Des recruteurs du secteur des services à domicile ont fait part ce lundi dans Radio Brunet de leur difficulté à embaucher, alors même que le secteur est celui qui aura les plus gros besoins de main d'œuvre dans les années à venir.

C'est LE secteur qui créera le plus d'emplois dans les années à venir. Le secteur des services à la personne va, d'ici 2022, créer en France 387.000 postes d'agents d'entretien et 322.000 d'aides à domicile, selon France Stratégie… Conséquence du vieillissement de la population, et du boom des naissances.
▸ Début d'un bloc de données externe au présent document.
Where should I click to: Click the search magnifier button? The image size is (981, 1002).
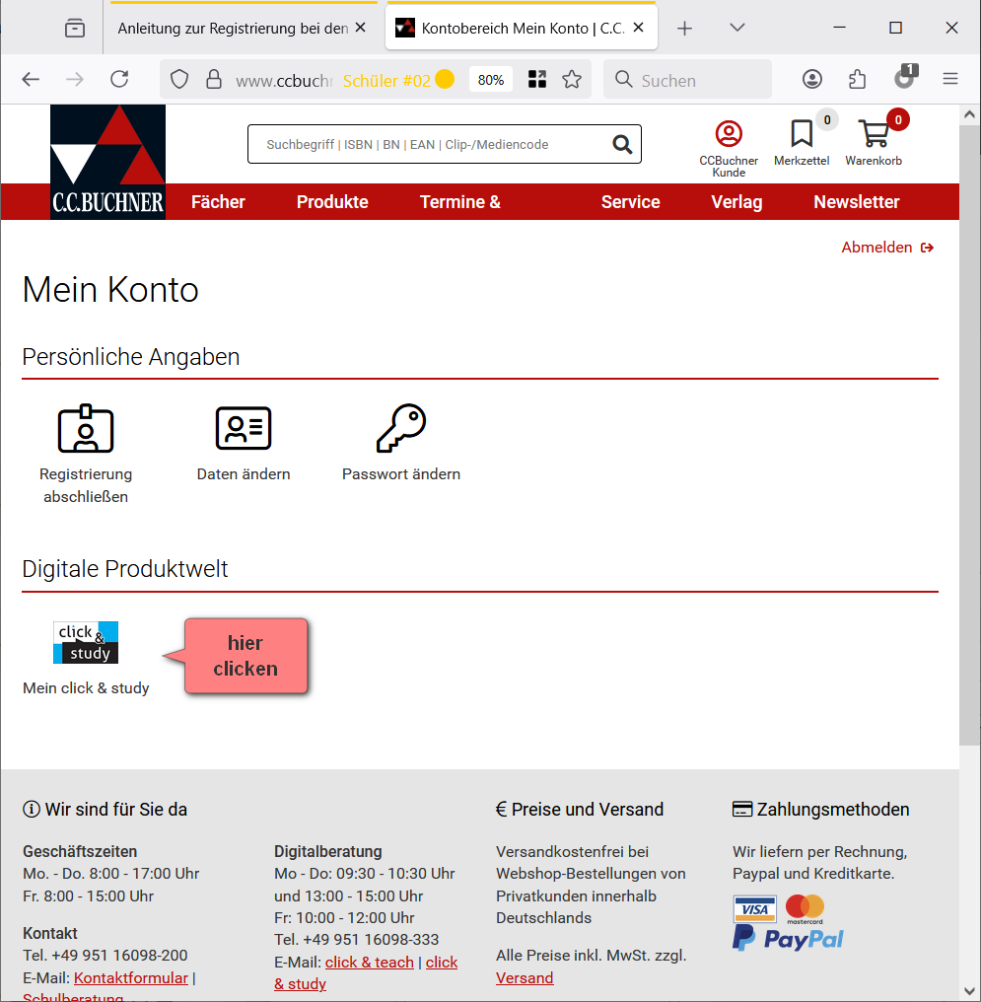(x=622, y=144)
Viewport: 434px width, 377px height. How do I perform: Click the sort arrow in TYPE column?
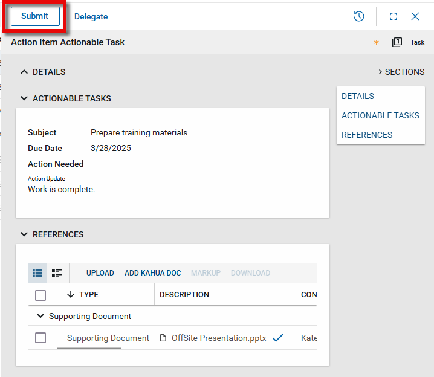tap(71, 295)

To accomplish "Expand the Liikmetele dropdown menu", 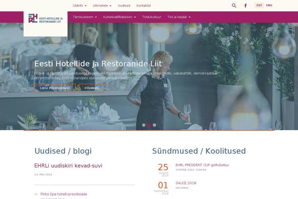I will tap(102, 5).
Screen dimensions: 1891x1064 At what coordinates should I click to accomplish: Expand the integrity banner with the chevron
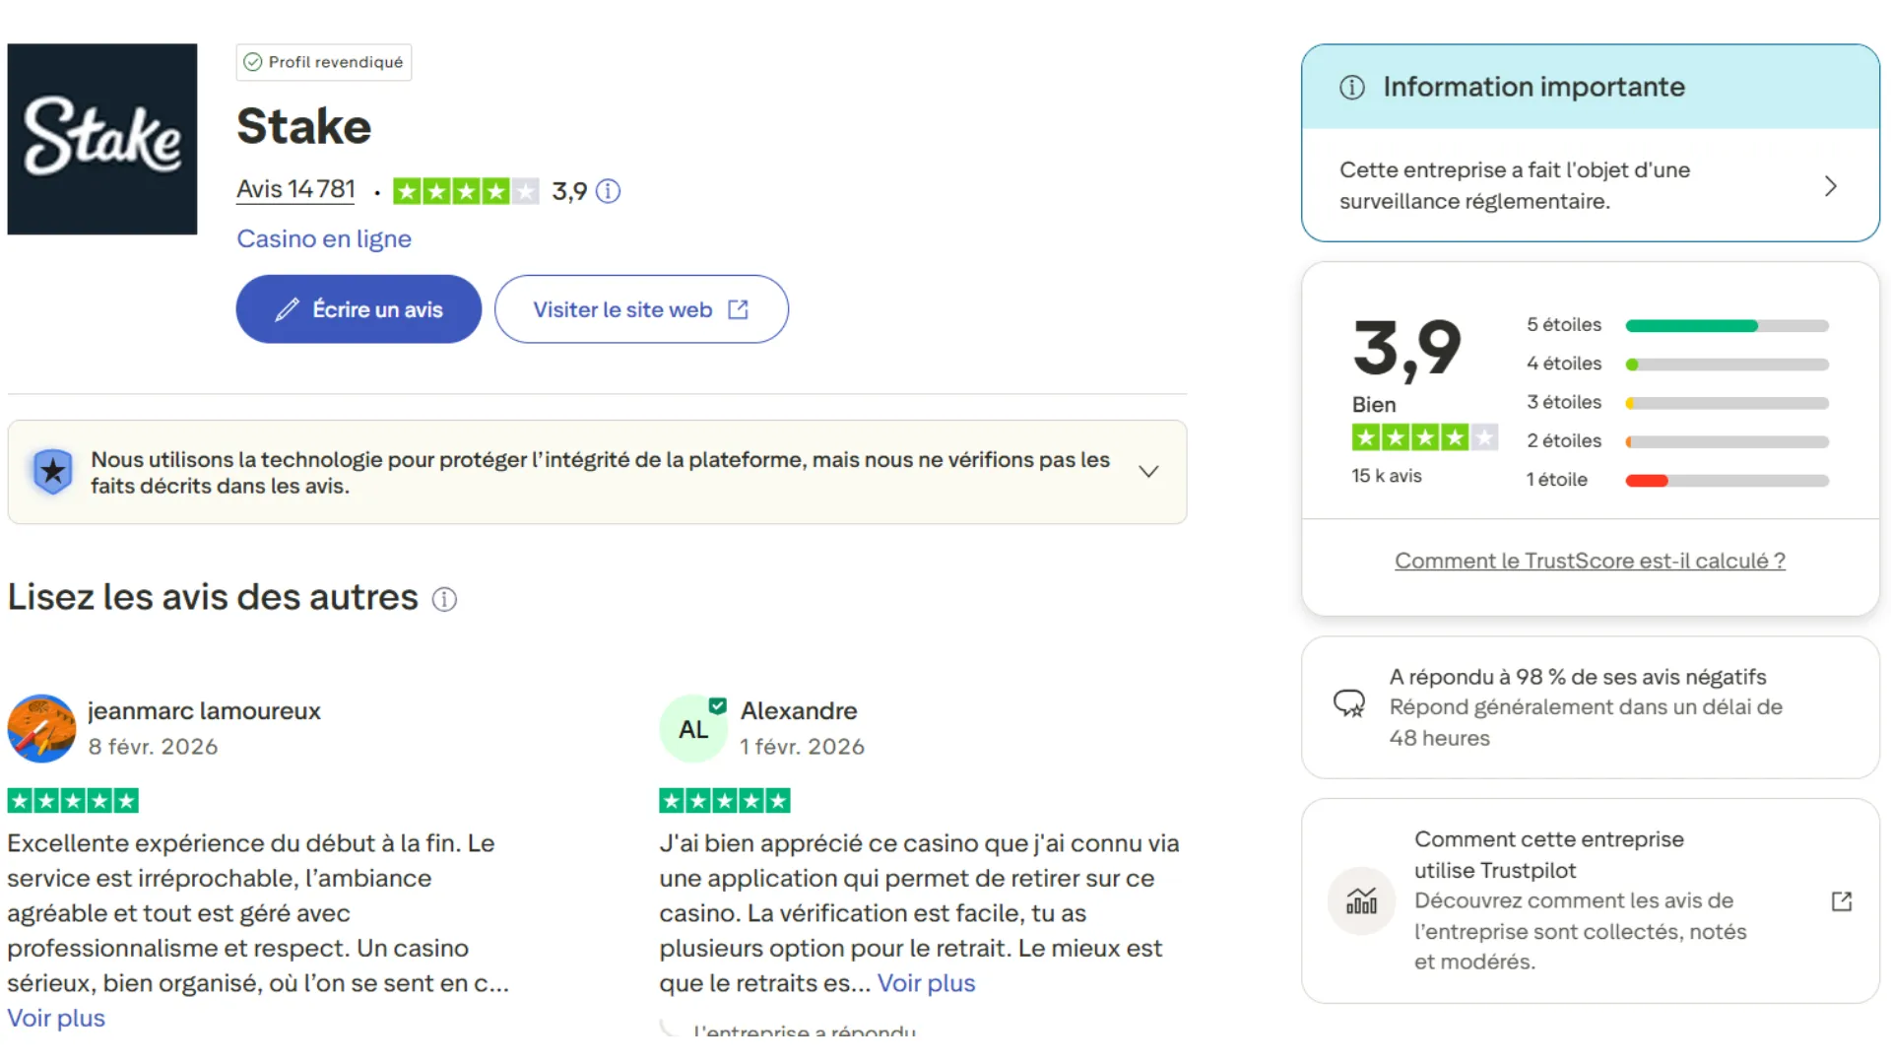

Ces emplois sont non délocalisables, ouverts à tous, avec ou sans diplôme. Et pourtant, ils peinent à recruter.

"Notre frein principal, c'est le recrutement, être capable de trouver les bonnes personnes, explique ce lundi dans Radio Brunet Guillaume Richard, fondateur et PD-G du Groupe O2, spécialiste dans les services à la personne. On a beaucoup de candidats, mais vous-mêmes, vous n'allez pas confier vos parents âgés, vos enfants ou les clés de votre domicile à n'importe qui. Ça nécessite de trouver des gens fiables, sérieux… Nous devons légalement avoir des personnes diplômées ou avec une grande expérience. Nous avons pleins de clients, mais nous avons du mal à trouver les compétences humaines".
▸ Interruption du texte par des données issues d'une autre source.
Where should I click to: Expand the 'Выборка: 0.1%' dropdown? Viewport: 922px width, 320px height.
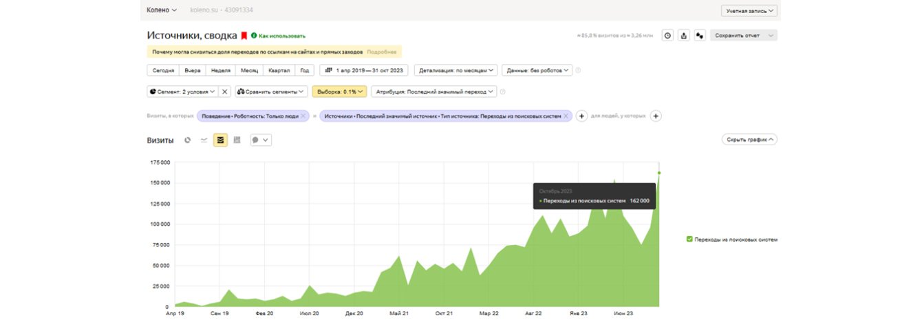click(339, 92)
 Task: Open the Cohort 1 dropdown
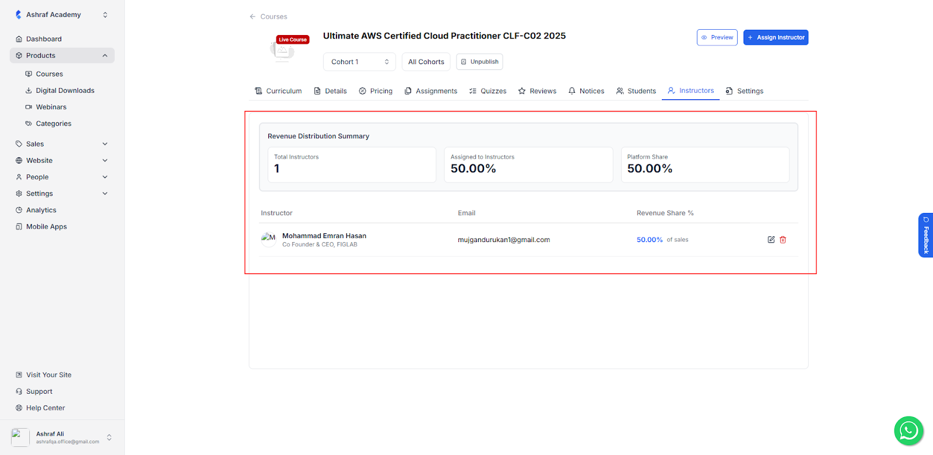click(359, 62)
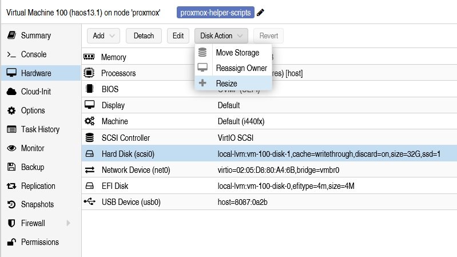457x257 pixels.
Task: Click the Firewall shield icon
Action: point(11,223)
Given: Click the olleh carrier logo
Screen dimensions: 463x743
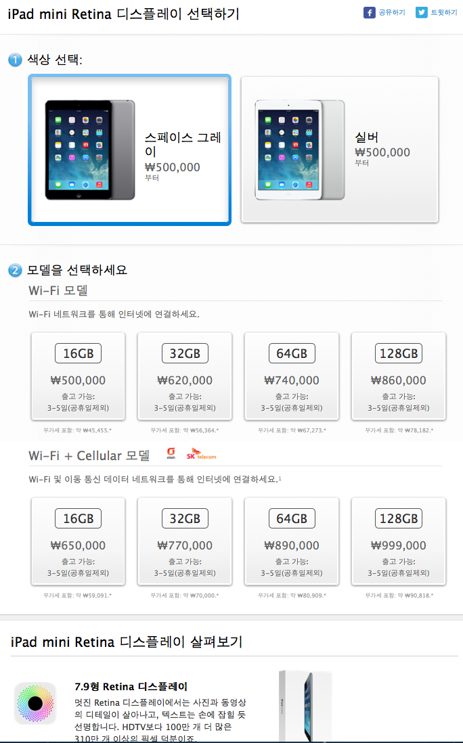Looking at the screenshot, I should coord(171,453).
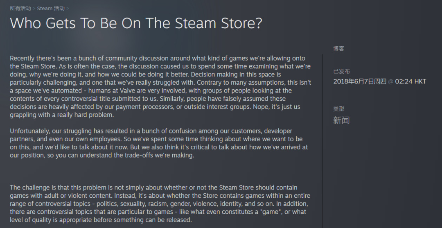The image size is (442, 228).
Task: Select the 新闻 type value
Action: tap(341, 120)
"Quand on est au chômage, on prend ce qu'il y a"

Une réalité vécue au plus près par Elodie, qui travaille comme assistante ménagère et qui aujourd'hui, recrute pour le compte de son entreprise dans laquelle elle a évolué. "C'est une galère pas possible de trouver des filles compétentes et qui ont envie de travailler aussi", explique-t-elle. "Je suis toujours en poste à faire des ménages chez les clients, ça me plaît, c'était vraiment une envie. Je suis à temps plein, payée 1.300 euros nets. J'ai une commission sur les filles que je recrute, selon leur nombre d'heures et leur qualification, c'est pourquoi j'ai vraiment besoin de trouver quelqu'un de bien. Mais je galère. Quand on en trouve une qui a l'air bien lors de l'entretien et après quelques tests de repassage, au bout de deux semaines les clients ne sont pas contents. Ils rappellent pour dire que c'est du grand n'importe quoi, qu'elle arrive au retard."

Et quand on lui rétorque que ces métiers sont plutôt mal payés, avec des salaires qui ne dépassent pas souvent le Smic horaire, à temps partiels, Elodie répond: "Quand on est au chômage on prend ce qu'il y a, on ne reste pas au chômage."